您的游戏地图是网格（或矩阵）。尝试将游戏逻辑和渲染逻辑相互分离。我的意思是;给你的玩家和敌人更多信息。一种简单的方法如下：

class Entity:
    def __init__(self, x, y, char, name):
        self.pos = (x, y)
        self.char = char
        self.name = name
    def __str__(self):
        return self.char
    def up(self):
        y = max(self.pos[1] - 1, 0)
        self.pos = (self.pos[0], y)
    def right(self, width):
        # not as nice, as up, as the width has to be
        # known for the boundaries.
        x = (self.pos[0] + 1) % width
        self.pos = (x, self.pos[1])
    # make something like this for every direction. problem:
    #  needs size of matrix for outer-bounds

player = Entity(0, 0, "⌂", "player")
enemy = Entitiy(5, 5, "⦿", "enemy")

def render(entities, width, height):
    # just basics, no borders etc. for now
    matrix = [['.' for x in range(width)] for y in range(height)]
    for entity in entities:
        x, y = entity.pos
        matrix[y][x] = str(entity)   # or entity.char, if unclear
    printable = '\n'.join(''.join(line) for line in matrix)
    print(printable)

# call with
>>> render([player, enemy], 6, 6)
⌂.....
......
......
......
......
.....⦿
>>> player.down()
......    
⌂.....
......
......
......
.....⦿

这不是最佳解决方案，因为实体是硬连线的。我建议使用Matrix - 类，保留这些结构并管理打印矩阵。

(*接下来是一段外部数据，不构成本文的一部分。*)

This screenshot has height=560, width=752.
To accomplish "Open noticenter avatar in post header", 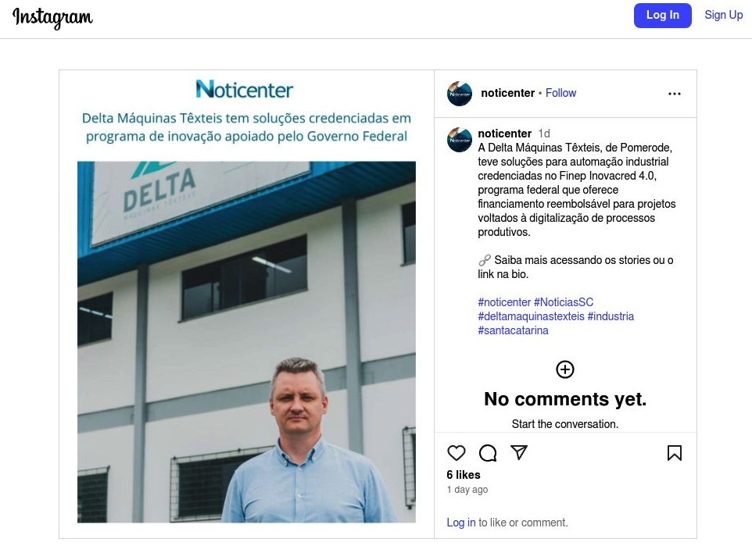I will [460, 94].
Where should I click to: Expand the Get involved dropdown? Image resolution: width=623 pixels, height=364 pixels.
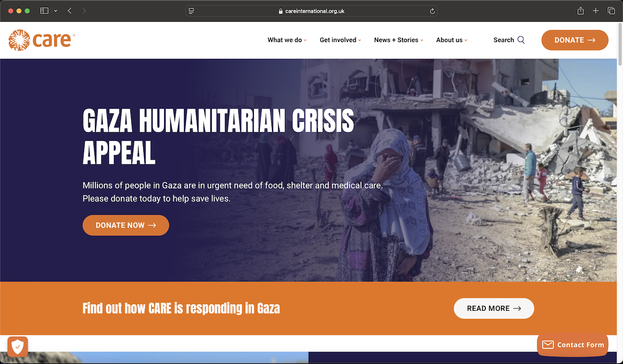click(x=341, y=40)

对于您的第二个问题：与上述解决方案一样，您可以将实体放置在坐标系中，可以采用不同的方法来获得距离。

<强> Euklidian geometry

import math
a = max(player.pos[0]-enemy.pos[0], enemy.pos[0]-player.pos[0]) # on x-axis (dunno, if abs would do the same)
b = max(player.pos[1]-enemy.pos[1], enemy.pos[1]-player.pos[1]) # on y-axis
distance = math.sqrt(a**2 + b**2)

<强> Manhattan-metric

aX, aY = player.pos
bX, bY = enemy.pos
distance = abs(aX - bX) + abs(aY - bY)

如果我弄错了或者你有疑问：请继续告诉我：P

修改

• 添加了Entity.right来说明垂直移动和矩阵边界。